L’exemple des agences de voyage

Non seulement l’Internet a permis de réduire dramatiquement le coût de traitement d’une transaction en liant des systèmes efficacement, mais il a fait ressortir la non-valeur de certains agents de voyage comme simples “passeurs” de billets d’avion.

Dans la mesure où un voyageur achetait un vol vers une destination qu’il visitait régulièrement et qu’il pouvait compléter la transaction en ligne directement avec sa compagnie aérienne préférée, la commission ajoutée au prix par l’agent de voyage pour compléter le même formulaire en ligne s’est avérée inutile .

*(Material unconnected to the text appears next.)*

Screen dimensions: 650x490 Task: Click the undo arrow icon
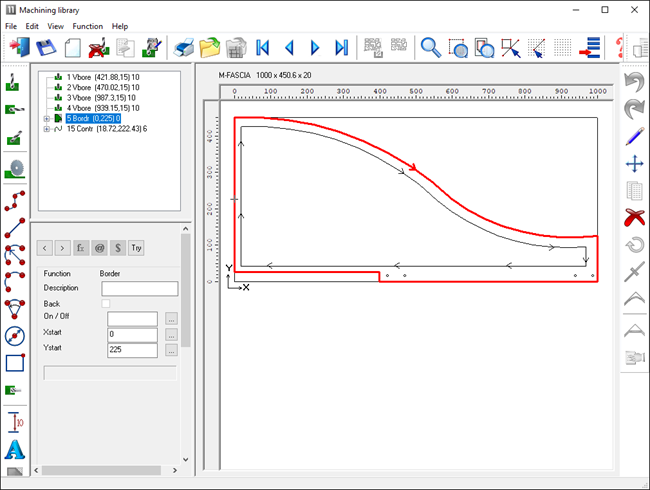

La valeur d’un agent de voyage vient des conseils qu’il peut offrir pour améliorer la satisfaction du client.   Même à ce chapitre ils sont menacés.  Les environnements Web comme Trip Advisor où les utilisateurs partagent directement leurs impressions de leurs voyages constituent une source de plus en plus crédibles pour orienter les décisions d’achats dans la préparation des voyages.

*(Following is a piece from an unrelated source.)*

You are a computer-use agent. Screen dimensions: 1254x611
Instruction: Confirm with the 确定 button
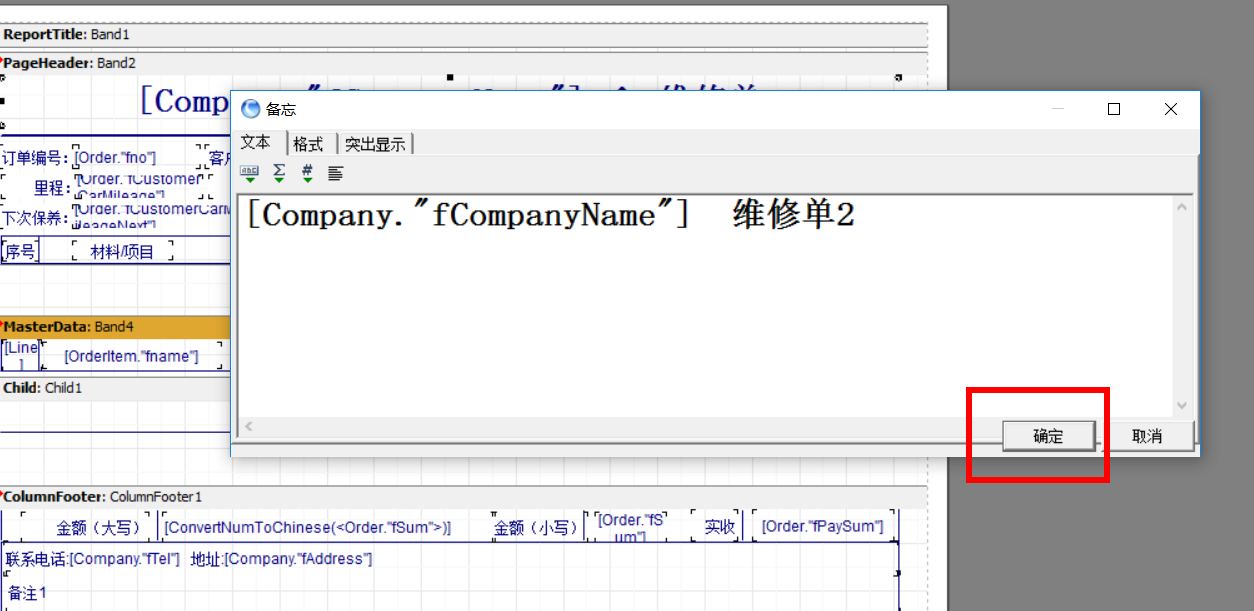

Le contenu généré par les utilisateurs dans les environnements sociaux Web2.0 est puissant et crédible pour qualifier des fournisseurs.

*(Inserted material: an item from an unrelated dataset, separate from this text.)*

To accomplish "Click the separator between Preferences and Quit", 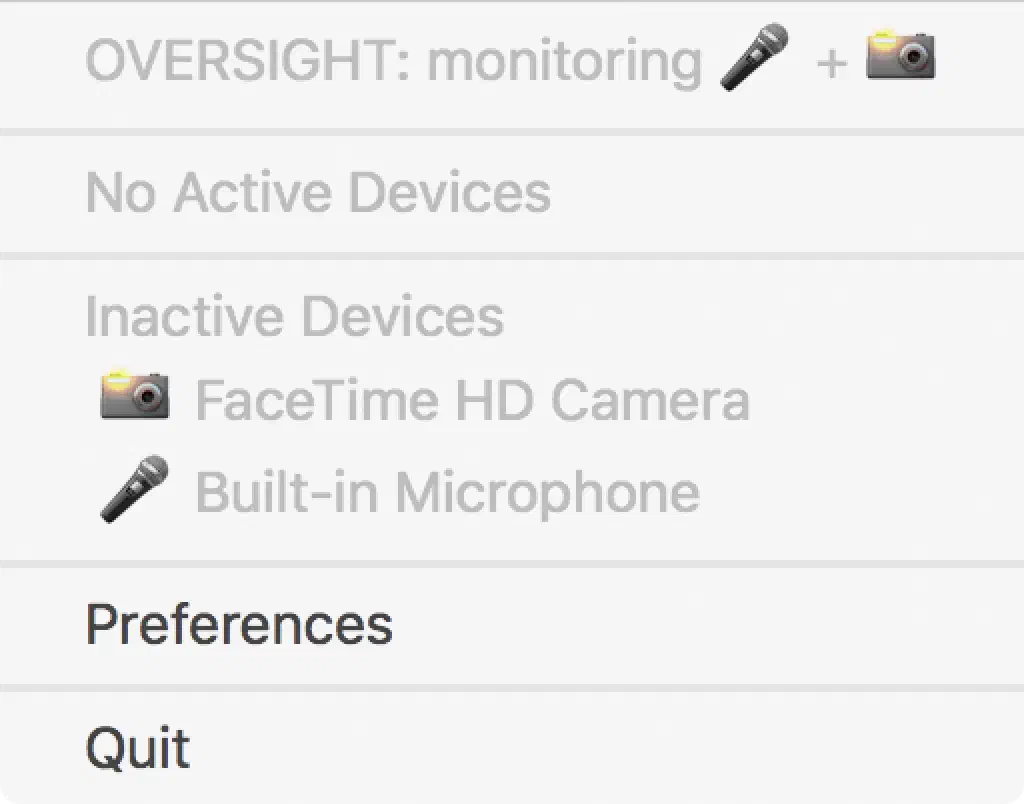I will coord(512,687).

Qu’en est-il des acheteurs corporatifs?

Revenons à notre question.  Un ordinateur peut-il remplacer un acheteur?  Prenez un siège et suivez-moi.

Grâce à l’Internet et en combinaison avec la capacité sans cesse croissante des systèmes à analyser une quantité phénoménale d’information,  cette “boîte” électronique est davantage un “cerveau” lié aux meilleures sources d’approvisionnement internationales.

Il convient également de rappeler que peu importe le produit ou le service, l’acheteur franchit toujours, plus ou moins rapidement, les 5 étapes suivantes:TROUVER, QUALIFIER,TRANSIGER, INTÉGRER et APPRÉCIER.

Or, dans la mesure où:

  • les tâches d’un acheteur sont principalement associées à l’étape de la transaction;
  • que la nomenclature du produit (service, technologie ou composante) à acquérir est normalisée dans l’industrie mondialement;
  • que le nombre de fournisseurs est important; et
  • qu’il est possible de lier les systèmes entre eux pour automatiser un maximum de tâches associées à la négociation, à la transaction et à la logistique,

l’acheteur se trouve effectivement dans une position de vulnérabilité et un ordinateur peut le remplacer.

Non seulement ce niveau d’efficacité permet de réduire les coûts totaux d’approvisionnement, mais de réduire le cycle de négociation, de réduire le “time-to-market” et d’améliorer la satisfaction des clients.

Qu’attendez-vous?

Pour ceux et celles qui sont en position de vulnérabilité, où vous situez-vous?  Le déni, la colère, la négociation, la dépression ou l’acceptation?

Pour savoir profiter, il faut d’abord « savoir »!  L’ignorance stimule la crainte.  La connaissance renforce le pouvoir de négociation, d’influence politique et d’attraction.